|Pandey, Manish - University Of Georgia|
|Qiao, Lixian - University Of Georgia|
|Feng, Suping - University Of Georgia|
|Khera, Pawan - University Of Georgia|
|Wang, Hui - University Of Georgia|
|Wang, Jianping - University Of Florida|
|Holbrook, Carl - Corley|
|Culbreath, Albert - University Of Georgia|
|Varshney, Rajeev - International Crops Research Institute For Semi-Arid Tropics (ICRISAT) - India|
Submitted to: Biomed Central (BMC) Genomics
Publication Type: Peer Reviewed Journal
Publication Acceptance Date: 11/20/2014
Publication Date: 12/10/2014
Citation: Pandey, M.K., Wang, M.L., Qiao, L., Feng, S., Khera, P., Wang, H., Tonnis, B.D., Barkley, N.L., Wang, J., Holbrook Jr, C.C., Culbreath, A., Varshney, R.K., Guo, B. 2014. Identification of QTLs associated with oil content and mapping FAD2 genes and their relative contribution to oil quality in peanut (Arachis hypogaea L.). Biomed Central (BMC) Genomics. 15:133.
Interpretive Summary: Oil quality traits of peanut have great impact on peanut market due to profitability and consumers due to several health benefits. FAD2 genes are known to control some of these traits but their position on the peanut genome and their relative contribution towards total phenotypic variance for these quality traits are not studied. This research leads to development of a genetic map with more markers constructed from two crosses, SunOleic 97R × NC94022 and Tifrunner × GT-C20, and identification of 49 M-QTLs and 115 E-QTLs with PVE up to 74.03% and 72.69%, respectively. More importantly this is the first report of estimating PVE of these two FAD2 genes for oleic acid, linoleic acid and O/L ratio in addition to mapping these genes. It is clear that contribution of FAD2B is higher than the FAD2A gene. Thus, the information generated through this study is very useful for marker-assisted selection for peanut oil quality.
Technical Abstract: Improvement of oil quality traits in peanut is the second most important research goal other than yield because of high impact on market and consumers due to profitability and several health benefits. Although FAD genes are known to control some of these traits but their position on the peanut genome and their relative contribution towards total phenotypic variance for these quality traits (total oil content, oleic and linoleic fatty acids, and O/L ratio) is still unknown. Two recombinant inbred line (RIL) mapping populations were used in this study, which were derived from SunOleic 97R × NC94022 and Tifrunner × GT-C20. Total 249 marker loci were mapped and FAD2A (A-genome) and FAD2B (B-genome) were mapped on AhIX and AhV linkage groups, respectively.

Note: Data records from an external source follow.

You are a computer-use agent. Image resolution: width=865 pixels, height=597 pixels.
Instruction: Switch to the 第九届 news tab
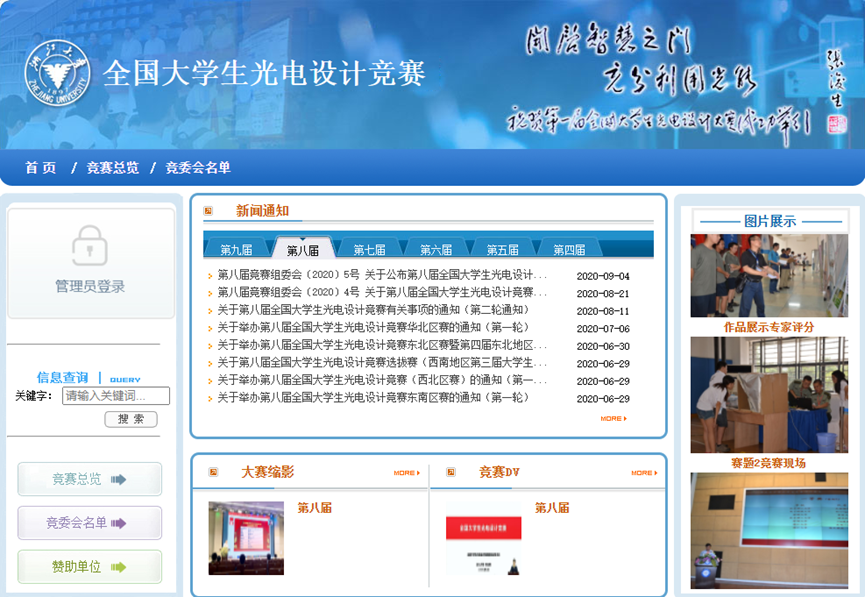click(236, 250)
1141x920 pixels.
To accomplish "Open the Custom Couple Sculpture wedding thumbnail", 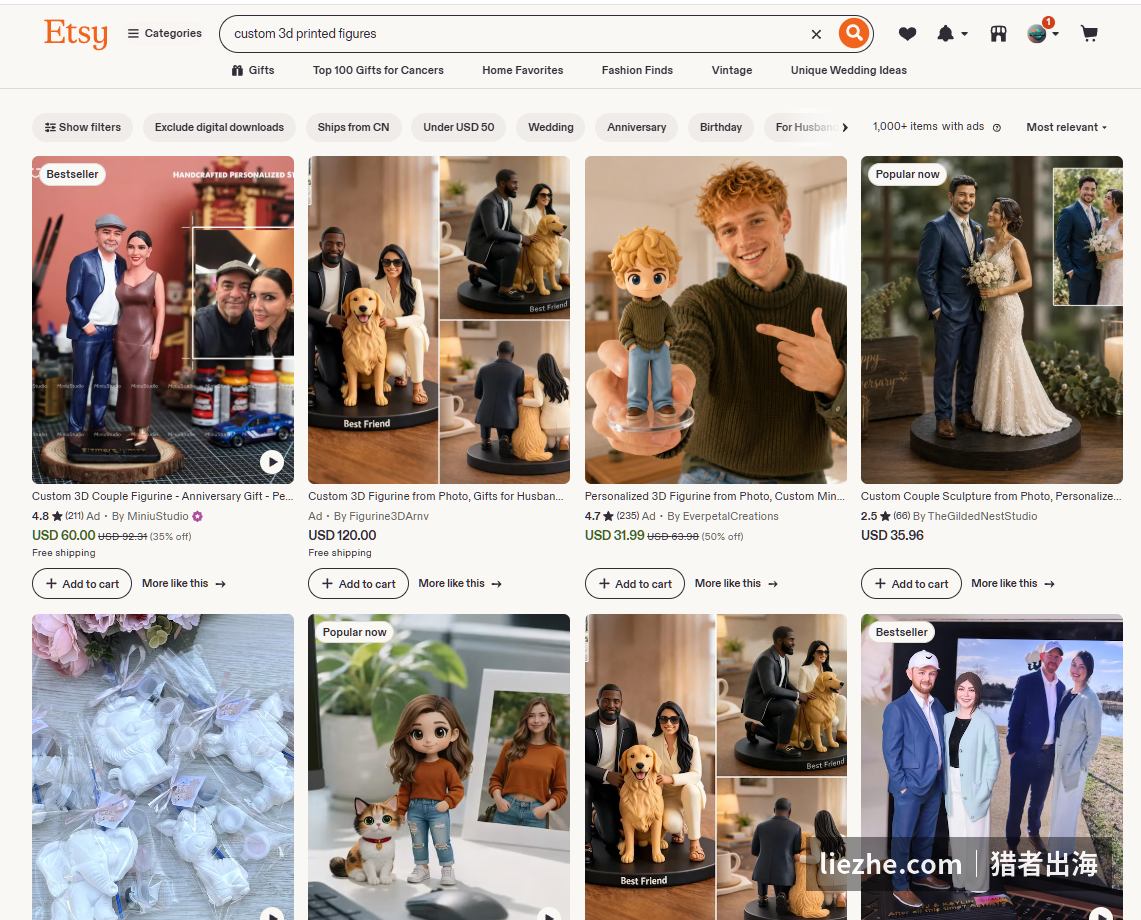I will [991, 320].
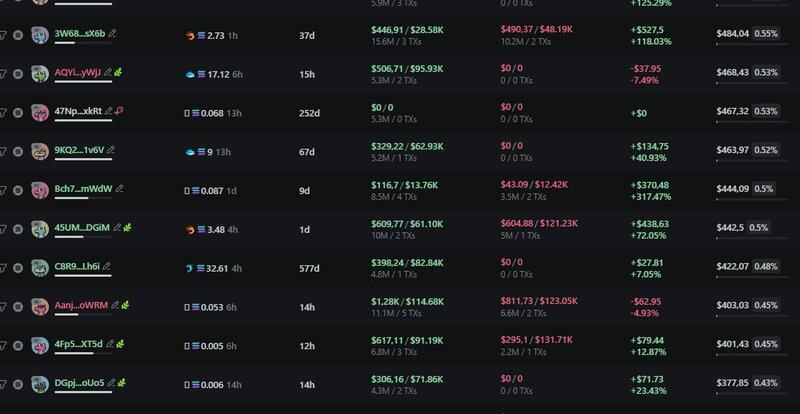This screenshot has width=800, height=414.
Task: Click the round Solana icon left of the Bch7...mWdW avatar
Action: pyautogui.click(x=18, y=190)
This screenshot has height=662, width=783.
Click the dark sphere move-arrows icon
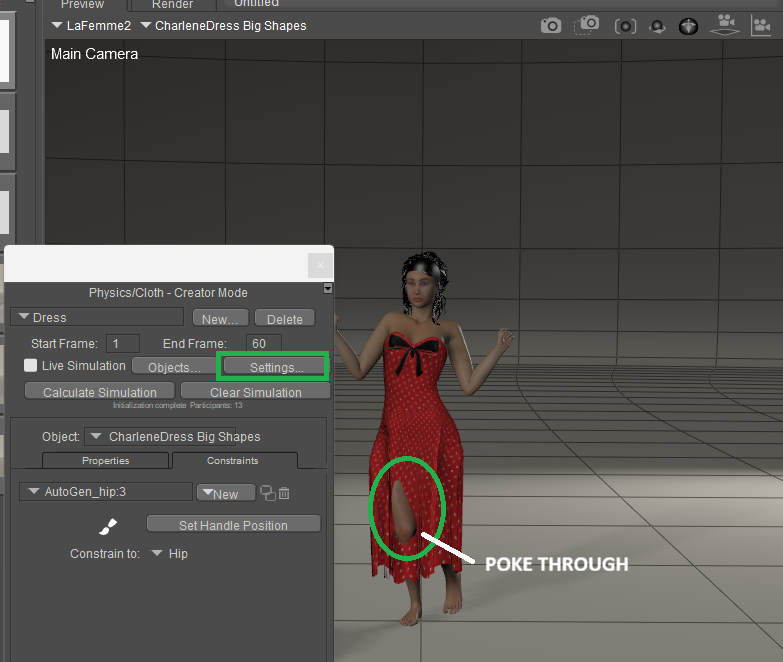(688, 26)
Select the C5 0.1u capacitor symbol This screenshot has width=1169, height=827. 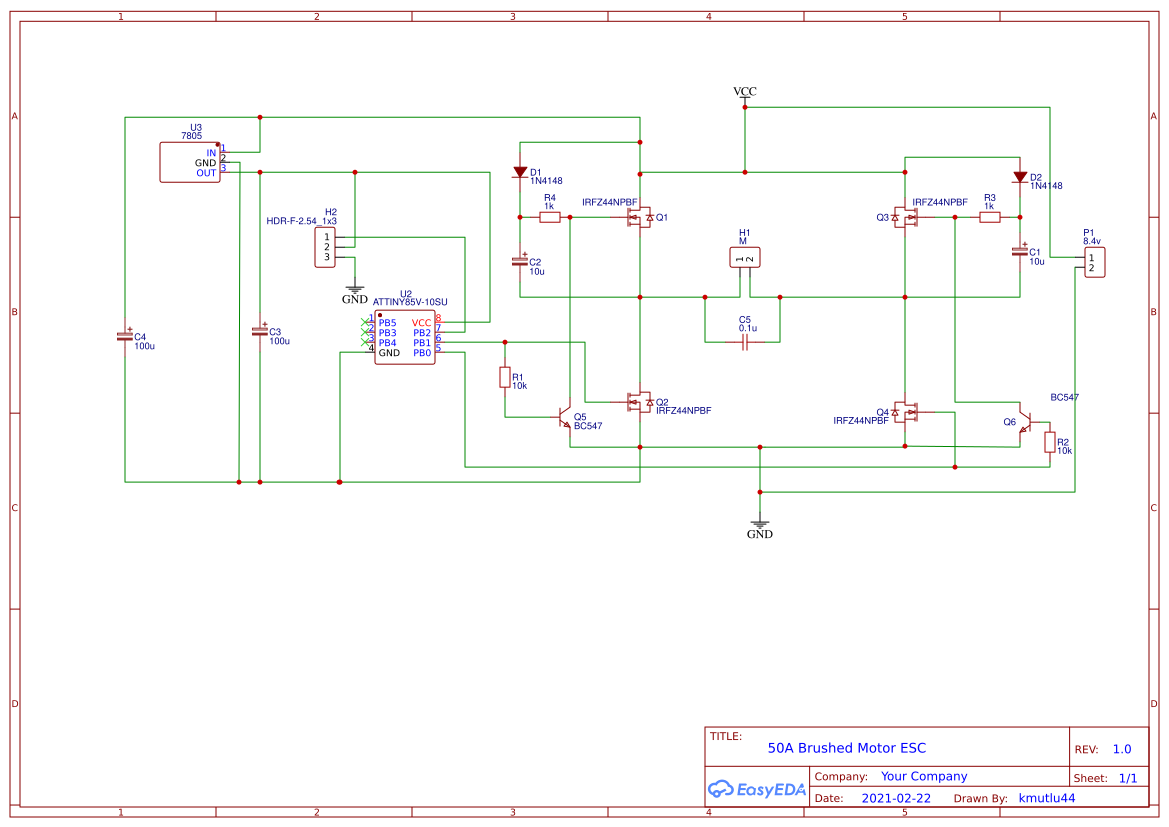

Further, QTL analysis detected a total of 49 main-effect QTLs (M-QTLs) explaining upto 74.03% phenotypic variance (PVE) and 115 epistatic QTLs (E-QTLs) upto 72.69% PVE for all the four quality traits. Two marker intervals representing mutant alleles FAD2A and FAD2B contributed up to 23.36% and 39.27% phenotypic variance (PVE), respectively for oleic acid; up to 26.07% and 41.21%, respectively for linoleic acid; and up to 10.84% and 30.45 – 74.03%, respectively for O/L ratio, respectively. All the interactions detected through QTLNetwork were two-locus while GMM 98 interactions were among three loci. The phenotypic effect of E-QTLs detected through QTLNetwork showed lower PVE (0.5 - 16.17%) as compared to E-QTLs from GMM (25.82 to 72.69% PVE). In summary, present study identified 49 M-QTLs and 115 E-QTLs with PVE up to 74.03% and 72.69%, respectively. More importantly this is the first report of estimating PVE of these two FAD2 genes for total oil content, oleic acid, linoleic acid and O/L ratio in addition to mapping these genes. It is clear that contribution of FAD2B is higher than the FAD2A gene. Thus, the information generated through present study is very useful for marker-assisted accelerated improvement of peanut oil quality.